Sans perspective claire
Quant au bâtonnier Hatem Mziou, il considère que « c’est une loi de l’Etat fiscal, promulguée sans aucune vision claire et sans futur ». Ce qu’il conteste notamment c’est d’une part l’augmentation de la TVA et la suppression du secret professionnel. Pour ce qui est de la TVA, elle se répercutera infailliblement sur le citoyen puisque c’est lui qui en fin de compte est appelé à la supporter. Quant à la levée du secret professionnel elle est contraire à l’intégrité personnelle, protégée par la loi et elle ne peut juridiquement être levée que par décision judiciaire.
Cela est dû au fait que selon certains experts : « l’État compte augmenter les recettes fiscales de plus 15%, alors que le pouvoir d’achat du citoyen est en chute libre, le gouvernement compte sur lui en tant que contribuable pour remplir ses caisses ». Donc tous les moyens sont bons. Malgré la crise, l’État n’a pas freiné ses dépenses. Tout cela va se répercuter sur le citoyen. La nouvelle loi comporterait également un impôt sur la fortune. C’est un impôt solidaire sur les biens immobiliers appliqué chaque mois de janvier et en fonction de la valeur des biens à la date du 31 décembre de l’année d’avant. Le document évoquerait également la révision à la hausse des contributions sociales des entreprises afin de renforcer la stabilité financière des caisses sociales.
Une décision unilatérale
La loi de finances 2023 est selon la centrale syndicale : « une décision unilatérale adoptée par le gouvernement » et contre laquelle Noureddine Taboubi a mis en garde.
Finalement et tel que l’a déclaré dernièrement le bâtonnier Hatem Mziou : « Le pouvoir en place a adopté les mêmes politiques élaborées par les anciens gouvernements. L’Ordre des avocats n’acceptera plus la nouvelle loi de finances et publiera une motion de recommandations, pour appeler les autorités concernées à réviser les nouvelles décisions. Il a été décidé, dans le même contexte, de déposer un recours dans les règles devant le Tribunal administratif pour rejeter la loi de finances 2023 ».

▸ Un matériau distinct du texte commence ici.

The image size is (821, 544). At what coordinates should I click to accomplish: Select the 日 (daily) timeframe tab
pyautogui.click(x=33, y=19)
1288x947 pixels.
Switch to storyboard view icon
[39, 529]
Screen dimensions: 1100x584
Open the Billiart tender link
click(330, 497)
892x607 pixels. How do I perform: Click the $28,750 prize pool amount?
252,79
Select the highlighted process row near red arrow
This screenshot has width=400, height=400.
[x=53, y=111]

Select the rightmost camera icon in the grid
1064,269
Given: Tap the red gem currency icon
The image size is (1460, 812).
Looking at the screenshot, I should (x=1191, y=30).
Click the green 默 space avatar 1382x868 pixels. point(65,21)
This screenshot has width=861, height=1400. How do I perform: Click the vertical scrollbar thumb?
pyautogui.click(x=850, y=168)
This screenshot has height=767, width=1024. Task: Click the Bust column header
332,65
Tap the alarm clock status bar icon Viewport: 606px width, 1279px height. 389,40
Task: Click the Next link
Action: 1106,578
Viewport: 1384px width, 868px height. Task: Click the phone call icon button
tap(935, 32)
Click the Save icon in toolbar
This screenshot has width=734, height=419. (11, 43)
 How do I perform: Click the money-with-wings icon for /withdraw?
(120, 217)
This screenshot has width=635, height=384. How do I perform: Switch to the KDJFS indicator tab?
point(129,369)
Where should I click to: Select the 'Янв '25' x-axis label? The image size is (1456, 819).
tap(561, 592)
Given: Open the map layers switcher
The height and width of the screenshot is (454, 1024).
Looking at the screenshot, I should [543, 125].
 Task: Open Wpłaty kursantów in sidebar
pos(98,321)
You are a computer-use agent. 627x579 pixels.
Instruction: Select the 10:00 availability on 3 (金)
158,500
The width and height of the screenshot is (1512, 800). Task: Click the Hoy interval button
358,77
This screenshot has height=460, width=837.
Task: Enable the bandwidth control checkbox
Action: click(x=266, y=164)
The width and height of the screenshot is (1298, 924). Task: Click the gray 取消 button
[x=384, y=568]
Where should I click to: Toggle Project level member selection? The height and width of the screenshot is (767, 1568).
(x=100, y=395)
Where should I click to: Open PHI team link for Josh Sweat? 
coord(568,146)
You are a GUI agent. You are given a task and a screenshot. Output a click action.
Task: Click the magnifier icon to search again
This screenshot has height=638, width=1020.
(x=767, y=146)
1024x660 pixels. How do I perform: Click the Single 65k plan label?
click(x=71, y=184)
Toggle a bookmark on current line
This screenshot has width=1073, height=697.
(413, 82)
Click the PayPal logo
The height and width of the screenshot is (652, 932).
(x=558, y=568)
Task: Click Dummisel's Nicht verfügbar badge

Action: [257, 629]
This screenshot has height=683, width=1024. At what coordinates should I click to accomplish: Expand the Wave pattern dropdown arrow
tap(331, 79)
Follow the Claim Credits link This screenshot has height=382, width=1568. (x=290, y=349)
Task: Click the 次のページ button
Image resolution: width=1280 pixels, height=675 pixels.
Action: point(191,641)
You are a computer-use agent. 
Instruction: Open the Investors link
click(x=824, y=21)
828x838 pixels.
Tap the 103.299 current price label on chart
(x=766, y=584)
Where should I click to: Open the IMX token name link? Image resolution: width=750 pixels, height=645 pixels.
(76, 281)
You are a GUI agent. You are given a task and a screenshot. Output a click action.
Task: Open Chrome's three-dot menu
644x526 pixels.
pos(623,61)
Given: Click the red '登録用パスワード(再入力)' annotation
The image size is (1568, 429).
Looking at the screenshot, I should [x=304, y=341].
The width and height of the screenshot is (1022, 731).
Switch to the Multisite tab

Et si le Tribunal administratif décidait du rejet de la loi de finances en déclarant recevable l’action du bâtonnier ?
Cela serait une première dans l’histoire de la loi de finances tunisienne. Car tout d’abord il ne s’agit pas d’une loi, mais d’un décret-loi, promulgué en période d’exception. Il ne faut pas oublier que la période d’exception n’a pas encore pris fin malgré la fin des législatives et ce, conformément au principe du parallélisme des formes : la période d’exception ayant été déclarée par décret-loi elle doit également prendre fin par décret-loi. Ce qui fait que les décrets-lois pris pendant la période d’exception ne peuvent être annulés en principe que par la Cour Constitutionnelle. Cependant en l’absence actuellement de ladite cour, pour laquelle d’ailleurs la nouvelle loi de finances n’a rien prévu, le tribunal administratif pourrait peut-être y statuer.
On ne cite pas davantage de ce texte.